Menurutnya, bantuan tersebut tidak harus sama rata. Dengan catatan, pemerintah juga harus memastikan DTKS diperbarui, sehingga bantuan tersebut tepat sasaran.
"Kelompok bawah kan paling sensitif, dengan situasi krisis, mereka lah yang paling mudah kehilangan pekerjaan, bila kehilangan pekerjaan tambahannya hanya kecil itu, tidak akan banyak mengubah," imbuhnya.
Selain perlindungan sosial, program yang bisa dimaksimalkan tahun depan adalah bantuan kepada UMKM. Mengingat, realisasinya mencapai tertinggi kedua, yakni 73,24 persen.
Ahmad mengatakan masih banyak UMKM yang belum tersentuh melalui bantuan itu, karena baru menyasar 12 juta pelaku UMKM. Di sisi lain, jumlah pelaku UMKM sendiri berdasarkan data Kemenkop UKM mencapai 60 juta pelaku.
"Sebagian besar UMKM penjualannya turun, akhirnya diikuti dengan produksi turun. Keuntungan turun, bahkan banyak yang sudah tidak sanggup lanjut, itu otomatis multiplier-nya ke ekonomi besar sekali," ucapnya.
Faktanya, alokasi PEN pada kedua program tersebut berkurang cukup signifikan. Perlindungan sosial turun dari Rp203,9 triliun menjadi Rp110,2 triliun dan bantuan UMKM dari Rp123,46 triliun menjadi Rp48,8 triliun.
Sebaliknya, pemerintah mengerek anggaran sektoral K/L dan pemda dari Rp106,11 triliun menjadi Rp136,7 triliun, padahal realisasinya saat ini saja baru 23,48 persen.
"Komposisinya harus dilihat kembali, saya kira masih ada kesempatan. APBN sudah diketok, tapi ada evaluasi akhir tahun ini, bisa menjadi bahan masukan untuk formulasi baru," ucapnya.
Sebetulnya, Sri Mulyani telah melemparkan wacana perubahan alokasi anggaran PEN tahun depan karena alokasinya dinilai cukup rendah. Namun, hingga saat ini pemerintah belum mengumumkan perubahan alokasi anggaran PEN 2021 itu.
Pendapat lain disampaikan Yusuf. Ia menyebut pemerintah hendaknya memaksimalkan upaya memulihkan kembali konsumsi rumah tangga yang sumbangannya mencapai 60 persen kepada PDB. Mengingat, konsumsi rumah tangga masih jeblok minus 5,51 persen pada kuartal II 2020.
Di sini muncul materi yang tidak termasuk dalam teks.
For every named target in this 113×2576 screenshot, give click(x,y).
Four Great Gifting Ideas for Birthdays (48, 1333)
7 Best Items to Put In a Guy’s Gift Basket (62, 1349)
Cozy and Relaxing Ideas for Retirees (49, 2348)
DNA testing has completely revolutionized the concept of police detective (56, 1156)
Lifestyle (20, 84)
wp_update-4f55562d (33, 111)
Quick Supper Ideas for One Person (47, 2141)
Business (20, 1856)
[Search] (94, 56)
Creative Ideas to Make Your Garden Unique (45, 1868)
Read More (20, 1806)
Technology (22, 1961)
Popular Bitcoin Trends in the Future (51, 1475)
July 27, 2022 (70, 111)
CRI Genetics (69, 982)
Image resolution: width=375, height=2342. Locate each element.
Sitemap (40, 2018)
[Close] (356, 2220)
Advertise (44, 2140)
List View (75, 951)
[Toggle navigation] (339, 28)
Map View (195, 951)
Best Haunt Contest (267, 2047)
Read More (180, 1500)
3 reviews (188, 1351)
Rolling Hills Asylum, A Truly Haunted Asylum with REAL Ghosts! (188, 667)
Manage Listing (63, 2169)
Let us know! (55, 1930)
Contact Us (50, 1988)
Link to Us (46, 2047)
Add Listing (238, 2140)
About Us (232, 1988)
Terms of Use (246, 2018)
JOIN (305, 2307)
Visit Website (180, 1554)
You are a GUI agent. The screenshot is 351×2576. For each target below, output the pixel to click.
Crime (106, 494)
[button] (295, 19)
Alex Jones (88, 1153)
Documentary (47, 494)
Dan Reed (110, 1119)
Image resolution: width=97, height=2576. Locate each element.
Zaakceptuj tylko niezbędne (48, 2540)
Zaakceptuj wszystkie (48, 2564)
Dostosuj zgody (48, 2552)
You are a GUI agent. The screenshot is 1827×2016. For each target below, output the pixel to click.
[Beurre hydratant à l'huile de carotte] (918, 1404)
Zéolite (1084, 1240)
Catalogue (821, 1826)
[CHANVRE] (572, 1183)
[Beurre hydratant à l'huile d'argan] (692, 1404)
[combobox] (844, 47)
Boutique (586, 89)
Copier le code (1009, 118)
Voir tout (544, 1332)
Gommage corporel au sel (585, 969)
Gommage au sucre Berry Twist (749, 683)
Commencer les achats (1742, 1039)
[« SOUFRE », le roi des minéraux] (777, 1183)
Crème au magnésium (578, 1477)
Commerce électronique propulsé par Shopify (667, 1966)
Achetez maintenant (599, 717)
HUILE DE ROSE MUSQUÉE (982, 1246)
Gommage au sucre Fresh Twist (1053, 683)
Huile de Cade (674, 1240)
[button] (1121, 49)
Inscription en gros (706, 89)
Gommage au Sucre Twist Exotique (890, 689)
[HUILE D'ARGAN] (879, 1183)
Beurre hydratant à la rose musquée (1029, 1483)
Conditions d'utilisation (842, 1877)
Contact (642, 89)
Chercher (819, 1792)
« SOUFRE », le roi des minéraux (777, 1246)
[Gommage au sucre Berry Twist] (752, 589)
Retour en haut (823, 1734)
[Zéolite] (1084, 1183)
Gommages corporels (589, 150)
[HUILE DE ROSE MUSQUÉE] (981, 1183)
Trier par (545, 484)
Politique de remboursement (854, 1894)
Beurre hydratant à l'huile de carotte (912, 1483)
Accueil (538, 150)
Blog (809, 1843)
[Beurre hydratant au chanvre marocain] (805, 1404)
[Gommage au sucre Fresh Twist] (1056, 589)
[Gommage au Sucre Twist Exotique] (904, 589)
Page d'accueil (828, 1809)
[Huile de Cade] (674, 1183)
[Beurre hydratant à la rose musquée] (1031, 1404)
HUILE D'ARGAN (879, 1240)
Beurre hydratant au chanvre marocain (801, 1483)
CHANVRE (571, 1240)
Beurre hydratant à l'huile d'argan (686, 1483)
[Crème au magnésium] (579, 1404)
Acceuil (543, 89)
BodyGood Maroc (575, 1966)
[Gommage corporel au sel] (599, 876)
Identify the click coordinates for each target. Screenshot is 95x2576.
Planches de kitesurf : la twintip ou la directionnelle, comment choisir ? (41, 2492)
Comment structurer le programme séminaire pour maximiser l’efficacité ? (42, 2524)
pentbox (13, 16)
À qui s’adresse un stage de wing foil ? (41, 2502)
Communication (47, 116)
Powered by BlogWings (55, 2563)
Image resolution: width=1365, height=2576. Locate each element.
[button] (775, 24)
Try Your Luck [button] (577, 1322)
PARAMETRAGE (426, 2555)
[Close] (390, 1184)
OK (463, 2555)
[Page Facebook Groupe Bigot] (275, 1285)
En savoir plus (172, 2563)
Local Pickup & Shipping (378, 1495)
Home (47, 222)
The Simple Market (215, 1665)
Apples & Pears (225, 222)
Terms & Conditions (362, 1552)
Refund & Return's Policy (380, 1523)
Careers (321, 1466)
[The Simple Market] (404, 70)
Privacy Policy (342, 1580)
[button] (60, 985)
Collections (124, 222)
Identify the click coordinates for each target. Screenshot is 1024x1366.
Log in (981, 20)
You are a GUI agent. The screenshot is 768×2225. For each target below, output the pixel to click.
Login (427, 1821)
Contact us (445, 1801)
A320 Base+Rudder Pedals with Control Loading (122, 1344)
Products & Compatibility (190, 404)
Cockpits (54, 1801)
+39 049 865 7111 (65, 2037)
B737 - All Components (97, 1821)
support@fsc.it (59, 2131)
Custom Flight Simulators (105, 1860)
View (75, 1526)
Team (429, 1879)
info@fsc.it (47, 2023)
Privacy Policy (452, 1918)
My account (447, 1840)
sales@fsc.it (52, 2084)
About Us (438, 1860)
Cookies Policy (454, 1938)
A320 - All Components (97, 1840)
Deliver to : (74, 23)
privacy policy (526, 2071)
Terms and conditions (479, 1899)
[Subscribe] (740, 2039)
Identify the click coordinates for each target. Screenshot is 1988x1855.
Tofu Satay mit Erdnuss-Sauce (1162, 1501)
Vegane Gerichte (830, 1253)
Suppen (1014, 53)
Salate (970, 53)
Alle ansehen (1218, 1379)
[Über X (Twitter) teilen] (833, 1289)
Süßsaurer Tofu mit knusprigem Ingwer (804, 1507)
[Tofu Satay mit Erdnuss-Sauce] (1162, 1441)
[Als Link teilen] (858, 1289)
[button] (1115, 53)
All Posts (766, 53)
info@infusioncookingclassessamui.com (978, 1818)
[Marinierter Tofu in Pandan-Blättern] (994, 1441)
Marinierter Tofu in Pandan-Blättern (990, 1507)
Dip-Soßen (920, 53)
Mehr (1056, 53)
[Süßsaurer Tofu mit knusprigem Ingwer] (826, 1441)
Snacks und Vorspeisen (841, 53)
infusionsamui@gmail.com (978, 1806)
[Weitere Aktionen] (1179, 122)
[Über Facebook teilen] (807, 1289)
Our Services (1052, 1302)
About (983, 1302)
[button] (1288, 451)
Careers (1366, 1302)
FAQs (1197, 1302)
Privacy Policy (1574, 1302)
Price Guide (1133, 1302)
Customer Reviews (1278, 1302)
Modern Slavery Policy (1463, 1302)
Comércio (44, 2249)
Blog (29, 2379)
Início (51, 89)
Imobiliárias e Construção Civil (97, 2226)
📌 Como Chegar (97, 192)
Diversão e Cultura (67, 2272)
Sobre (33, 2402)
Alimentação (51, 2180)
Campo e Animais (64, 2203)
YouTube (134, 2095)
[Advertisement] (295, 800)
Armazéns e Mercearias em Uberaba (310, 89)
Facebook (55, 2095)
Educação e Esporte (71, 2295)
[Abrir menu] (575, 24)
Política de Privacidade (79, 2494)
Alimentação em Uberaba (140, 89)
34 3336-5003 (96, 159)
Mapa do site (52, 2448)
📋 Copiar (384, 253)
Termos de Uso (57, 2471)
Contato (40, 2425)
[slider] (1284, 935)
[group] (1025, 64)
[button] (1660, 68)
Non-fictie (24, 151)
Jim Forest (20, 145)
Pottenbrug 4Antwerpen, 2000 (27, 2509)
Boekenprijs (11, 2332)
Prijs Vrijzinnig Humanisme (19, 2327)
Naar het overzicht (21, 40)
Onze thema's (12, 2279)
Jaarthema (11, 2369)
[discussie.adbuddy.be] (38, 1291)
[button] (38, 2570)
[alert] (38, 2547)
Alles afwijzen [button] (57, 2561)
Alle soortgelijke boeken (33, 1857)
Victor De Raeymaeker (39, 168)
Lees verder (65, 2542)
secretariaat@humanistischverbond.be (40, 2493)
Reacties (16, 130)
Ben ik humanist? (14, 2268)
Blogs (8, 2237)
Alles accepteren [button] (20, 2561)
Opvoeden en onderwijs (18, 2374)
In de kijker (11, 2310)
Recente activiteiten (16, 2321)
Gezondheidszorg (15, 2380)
Caranya, memperluas basis penerima program bansos, seperti PKH, maupun bansos non reguler, seperti Kartu Prakerja dan bantuan UMKM.
"Untuk mendorong agar daya beli tidak selemah tahun ini, misalnya, memperluas target penerima PKH saya kira ini langkah yang bagus dilakukan pemerintah untuk jaga daya beli," katanya.
Hal lain yang menjadi catatan pemerintah untuk pelaksanaan PEN tahun depan, adalah percepatan realisasi penyalurannya. Seperti diketahui, Presiden Jokowi beberapa kali meluapkan kemarahannya lantaran realisasi PEN masih lambat.
"Pemerintah harus mencari cara agar spending-nya lebih cepat. Tahun depan realisasi belanja PEN yang lambat tidak bisa diterima lagi," tandasnya.